> TASK DETAILS
All entries that follow are to be printed exactly as written.

> DATA SHOWN
::::
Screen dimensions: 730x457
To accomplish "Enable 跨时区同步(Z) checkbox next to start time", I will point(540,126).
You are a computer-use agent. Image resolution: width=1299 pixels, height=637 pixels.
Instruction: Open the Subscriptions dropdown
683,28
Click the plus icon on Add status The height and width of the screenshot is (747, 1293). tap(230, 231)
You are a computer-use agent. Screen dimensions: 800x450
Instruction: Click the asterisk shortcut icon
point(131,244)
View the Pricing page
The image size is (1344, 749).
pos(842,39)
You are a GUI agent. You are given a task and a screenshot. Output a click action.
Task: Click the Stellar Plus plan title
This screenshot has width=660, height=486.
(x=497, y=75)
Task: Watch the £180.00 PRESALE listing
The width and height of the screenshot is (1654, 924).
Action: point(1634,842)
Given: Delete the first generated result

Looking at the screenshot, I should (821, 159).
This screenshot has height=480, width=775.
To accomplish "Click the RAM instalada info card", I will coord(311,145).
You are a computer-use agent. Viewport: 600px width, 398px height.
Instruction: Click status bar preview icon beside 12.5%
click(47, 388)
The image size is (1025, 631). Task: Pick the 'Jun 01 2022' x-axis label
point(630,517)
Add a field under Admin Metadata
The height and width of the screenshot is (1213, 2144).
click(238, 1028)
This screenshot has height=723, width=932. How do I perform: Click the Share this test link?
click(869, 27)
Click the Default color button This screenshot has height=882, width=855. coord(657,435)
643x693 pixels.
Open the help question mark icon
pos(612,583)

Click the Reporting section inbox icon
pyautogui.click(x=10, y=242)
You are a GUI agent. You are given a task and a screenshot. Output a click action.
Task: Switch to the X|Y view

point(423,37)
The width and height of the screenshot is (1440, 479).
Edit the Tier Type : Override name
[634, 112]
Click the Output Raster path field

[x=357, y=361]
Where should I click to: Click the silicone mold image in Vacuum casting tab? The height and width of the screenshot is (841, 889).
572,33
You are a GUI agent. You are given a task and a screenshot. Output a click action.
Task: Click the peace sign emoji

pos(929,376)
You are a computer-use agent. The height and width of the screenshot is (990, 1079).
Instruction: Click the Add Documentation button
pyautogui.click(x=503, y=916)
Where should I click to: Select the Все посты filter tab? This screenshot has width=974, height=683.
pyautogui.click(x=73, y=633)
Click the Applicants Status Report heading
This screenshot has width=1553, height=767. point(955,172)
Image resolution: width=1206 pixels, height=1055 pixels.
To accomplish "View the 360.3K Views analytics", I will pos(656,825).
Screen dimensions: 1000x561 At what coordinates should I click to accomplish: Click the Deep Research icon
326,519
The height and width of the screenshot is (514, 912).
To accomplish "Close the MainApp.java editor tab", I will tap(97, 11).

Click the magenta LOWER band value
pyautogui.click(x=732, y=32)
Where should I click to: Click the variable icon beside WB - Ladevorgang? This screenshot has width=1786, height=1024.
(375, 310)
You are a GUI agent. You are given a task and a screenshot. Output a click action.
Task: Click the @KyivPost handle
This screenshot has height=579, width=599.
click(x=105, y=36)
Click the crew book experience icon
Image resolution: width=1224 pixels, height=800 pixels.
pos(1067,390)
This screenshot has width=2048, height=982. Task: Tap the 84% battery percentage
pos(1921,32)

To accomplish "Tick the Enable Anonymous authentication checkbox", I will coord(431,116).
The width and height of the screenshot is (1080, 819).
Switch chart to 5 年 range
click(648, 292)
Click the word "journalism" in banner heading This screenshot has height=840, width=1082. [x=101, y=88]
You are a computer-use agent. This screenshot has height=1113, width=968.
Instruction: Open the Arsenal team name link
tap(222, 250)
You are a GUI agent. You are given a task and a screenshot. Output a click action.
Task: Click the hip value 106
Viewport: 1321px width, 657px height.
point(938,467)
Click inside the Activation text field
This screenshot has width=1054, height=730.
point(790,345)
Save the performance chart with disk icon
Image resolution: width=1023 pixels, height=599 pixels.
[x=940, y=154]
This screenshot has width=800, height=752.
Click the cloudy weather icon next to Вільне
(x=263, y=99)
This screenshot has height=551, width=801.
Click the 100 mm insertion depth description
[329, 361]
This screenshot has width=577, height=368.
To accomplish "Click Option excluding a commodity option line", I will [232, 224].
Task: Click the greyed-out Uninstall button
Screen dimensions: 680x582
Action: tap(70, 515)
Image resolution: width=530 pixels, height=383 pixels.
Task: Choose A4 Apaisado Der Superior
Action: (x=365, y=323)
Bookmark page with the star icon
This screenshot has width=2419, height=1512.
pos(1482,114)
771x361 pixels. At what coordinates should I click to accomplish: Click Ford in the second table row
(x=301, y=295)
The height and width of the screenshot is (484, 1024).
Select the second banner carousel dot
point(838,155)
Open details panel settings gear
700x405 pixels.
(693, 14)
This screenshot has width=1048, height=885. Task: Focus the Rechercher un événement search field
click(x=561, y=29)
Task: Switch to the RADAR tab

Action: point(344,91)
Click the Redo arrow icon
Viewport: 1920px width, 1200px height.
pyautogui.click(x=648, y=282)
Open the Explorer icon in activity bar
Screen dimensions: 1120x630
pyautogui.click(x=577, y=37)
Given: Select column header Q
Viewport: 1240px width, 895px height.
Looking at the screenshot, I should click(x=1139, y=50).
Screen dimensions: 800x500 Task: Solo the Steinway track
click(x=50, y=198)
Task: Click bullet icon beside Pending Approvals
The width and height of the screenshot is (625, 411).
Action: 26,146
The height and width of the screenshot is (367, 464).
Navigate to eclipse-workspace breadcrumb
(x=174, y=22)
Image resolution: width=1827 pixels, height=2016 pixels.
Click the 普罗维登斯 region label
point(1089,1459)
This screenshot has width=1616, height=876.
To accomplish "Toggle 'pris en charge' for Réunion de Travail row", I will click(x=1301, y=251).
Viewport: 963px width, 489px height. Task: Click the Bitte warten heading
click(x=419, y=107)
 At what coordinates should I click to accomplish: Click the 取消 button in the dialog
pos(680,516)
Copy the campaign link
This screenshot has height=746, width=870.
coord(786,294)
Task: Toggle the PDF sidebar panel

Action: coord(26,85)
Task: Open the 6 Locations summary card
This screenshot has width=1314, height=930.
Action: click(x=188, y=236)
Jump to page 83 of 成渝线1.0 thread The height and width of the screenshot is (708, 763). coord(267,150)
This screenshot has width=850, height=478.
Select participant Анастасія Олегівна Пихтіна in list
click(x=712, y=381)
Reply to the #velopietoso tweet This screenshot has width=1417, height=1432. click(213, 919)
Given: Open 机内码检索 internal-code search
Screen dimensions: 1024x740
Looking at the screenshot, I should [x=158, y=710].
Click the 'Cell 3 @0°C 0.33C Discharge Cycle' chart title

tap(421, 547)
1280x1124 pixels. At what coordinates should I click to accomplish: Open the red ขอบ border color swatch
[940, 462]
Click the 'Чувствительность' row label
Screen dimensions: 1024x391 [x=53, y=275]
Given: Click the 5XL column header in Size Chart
::::
> EXERCISE SOLUTION
Screen dimensions: 730x457
To accomplish "Enable 跨时区同步(Z) checkbox next to start time", I will point(540,126).
You are a computer-use agent. Image resolution: width=1299 pixels, height=637 pixels.
Instruction: Open the Subscriptions dropdown
683,28
Click the plus icon on Add status The height and width of the screenshot is (747, 1293). tap(230, 231)
You are a computer-use agent. Screen dimensions: 800x450
Instruction: Click the asterisk shortcut icon
point(131,244)
View the Pricing page
The image size is (1344, 749).
pos(842,39)
You are a GUI agent. You are given a task and a screenshot. Output a click action.
Task: Click the Stellar Plus plan title
This screenshot has width=660, height=486.
(x=497, y=75)
Task: Watch the £180.00 PRESALE listing
The width and height of the screenshot is (1654, 924).
Action: point(1634,842)
Given: Delete the first generated result

Looking at the screenshot, I should (821, 159).
This screenshot has height=480, width=775.
To accomplish "Click the RAM instalada info card", I will coord(311,145).
You are a computer-use agent. Viewport: 600px width, 398px height.
Instruction: Click status bar preview icon beside 12.5%
click(47, 388)
The image size is (1025, 631). Task: Pick the 'Jun 01 2022' x-axis label
point(630,517)
Add a field under Admin Metadata
The height and width of the screenshot is (1213, 2144).
click(238, 1028)
This screenshot has height=723, width=932. How do I perform: Click the Share this test link?
click(869, 27)
Click the Default color button This screenshot has height=882, width=855. coord(657,435)
643x693 pixels.
Open the help question mark icon
pos(612,583)

Click the Reporting section inbox icon
pyautogui.click(x=10, y=242)
You are a GUI agent. You are given a task and a screenshot. Output a click action.
Task: Switch to the X|Y view

point(423,37)
The width and height of the screenshot is (1440, 479).
Edit the Tier Type : Override name
[634, 112]
Click the Output Raster path field

[x=357, y=361]
Where should I click to: Click the silicone mold image in Vacuum casting tab? The height and width of the screenshot is (841, 889).
572,33
You are a GUI agent. You are given a task and a screenshot. Output a click action.
Task: Click the peace sign emoji

pos(929,376)
You are a computer-use agent. The height and width of the screenshot is (990, 1079).
Instruction: Click the Add Documentation button
pyautogui.click(x=503, y=916)
Where should I click to: Select the Все посты filter tab? This screenshot has width=974, height=683.
pyautogui.click(x=73, y=633)
Click the Applicants Status Report heading
This screenshot has width=1553, height=767. point(955,172)
Image resolution: width=1206 pixels, height=1055 pixels.
To accomplish "View the 360.3K Views analytics", I will pos(656,825).
Screen dimensions: 1000x561 At what coordinates should I click to accomplish: Click the Deep Research icon
326,519
The height and width of the screenshot is (514, 912).
To accomplish "Close the MainApp.java editor tab", I will tap(97, 11).

Click the magenta LOWER band value
pyautogui.click(x=732, y=32)
Where should I click to: Click the variable icon beside WB - Ladevorgang? This screenshot has width=1786, height=1024.
(375, 310)
You are a GUI agent. You are given a task and a screenshot. Output a click action.
Task: Click the @KyivPost handle
This screenshot has height=579, width=599.
click(x=105, y=36)
Click the crew book experience icon
Image resolution: width=1224 pixels, height=800 pixels.
pos(1067,390)
This screenshot has width=2048, height=982. Task: Tap the 84% battery percentage
pos(1921,32)

To accomplish "Tick the Enable Anonymous authentication checkbox", I will coord(431,116).
The width and height of the screenshot is (1080, 819).
Switch chart to 5 年 range
click(648, 292)
Click the word "journalism" in banner heading This screenshot has height=840, width=1082. [x=101, y=88]
You are a computer-use agent. This screenshot has height=1113, width=968.
Instruction: Open the Arsenal team name link
tap(222, 250)
You are a GUI agent. You are given a task and a screenshot. Output a click action.
Task: Click the hip value 106
Viewport: 1321px width, 657px height.
point(938,467)
Click inside the Activation text field
This screenshot has width=1054, height=730.
point(790,345)
Save the performance chart with disk icon
Image resolution: width=1023 pixels, height=599 pixels.
[x=940, y=154]
This screenshot has width=800, height=752.
Click the cloudy weather icon next to Вільне
(x=263, y=99)
This screenshot has height=551, width=801.
Click the 100 mm insertion depth description
[329, 361]
This screenshot has width=577, height=368.
To accomplish "Click Option excluding a commodity option line", I will [232, 224].
Task: Click the greyed-out Uninstall button
Screen dimensions: 680x582
Action: tap(70, 515)
Image resolution: width=530 pixels, height=383 pixels.
Task: Choose A4 Apaisado Der Superior
Action: (x=365, y=323)
Bookmark page with the star icon
This screenshot has width=2419, height=1512.
pos(1482,114)
771x361 pixels. At what coordinates should I click to accomplish: Click Ford in the second table row
(x=301, y=295)
The height and width of the screenshot is (484, 1024).
Select the second banner carousel dot
point(838,155)
Open details panel settings gear
700x405 pixels.
(693, 14)
This screenshot has width=1048, height=885. Task: Focus the Rechercher un événement search field
click(x=561, y=29)
Task: Switch to the RADAR tab

Action: point(344,91)
Click the Redo arrow icon
Viewport: 1920px width, 1200px height.
pyautogui.click(x=648, y=282)
Open the Explorer icon in activity bar
Screen dimensions: 1120x630
pyautogui.click(x=577, y=37)
Given: Select column header Q
Viewport: 1240px width, 895px height.
Looking at the screenshot, I should click(x=1139, y=50).
Screen dimensions: 800x500 Task: Solo the Steinway track
click(x=50, y=198)
Task: Click bullet icon beside Pending Approvals
The width and height of the screenshot is (625, 411).
Action: 26,146
The height and width of the screenshot is (367, 464).
Navigate to eclipse-workspace breadcrumb
(x=174, y=22)
Image resolution: width=1827 pixels, height=2016 pixels.
Click the 普罗维登斯 region label
point(1089,1459)
This screenshot has width=1616, height=876.
To accomplish "Toggle 'pris en charge' for Réunion de Travail row", I will click(x=1301, y=251).
Viewport: 963px width, 489px height. Task: Click the Bitte warten heading
click(x=419, y=107)
 At what coordinates should I click to accomplish: Click the 取消 button in the dialog
pos(680,516)
Copy the campaign link
This screenshot has height=746, width=870.
coord(786,294)
Task: Toggle the PDF sidebar panel

Action: coord(26,85)
Task: Open the 6 Locations summary card
This screenshot has width=1314, height=930.
Action: click(x=188, y=236)
Jump to page 83 of 成渝线1.0 thread The height and width of the screenshot is (708, 763). coord(267,150)
This screenshot has width=850, height=478.
Select participant Анастасія Олегівна Пихтіна in list
click(x=712, y=381)
Reply to the #velopietoso tweet This screenshot has width=1417, height=1432. click(213, 919)
Given: Open 机内码检索 internal-code search
Screen dimensions: 1024x740
Looking at the screenshot, I should [x=158, y=710].
Click the 'Cell 3 @0°C 0.33C Discharge Cycle' chart title

tap(421, 547)
1280x1124 pixels. At what coordinates should I click to accomplish: Open the red ขอบ border color swatch
[940, 462]
Click the 'Чувствительность' row label
Screen dimensions: 1024x391 [x=53, y=275]
Given: Click the 5XL column header in Size Chart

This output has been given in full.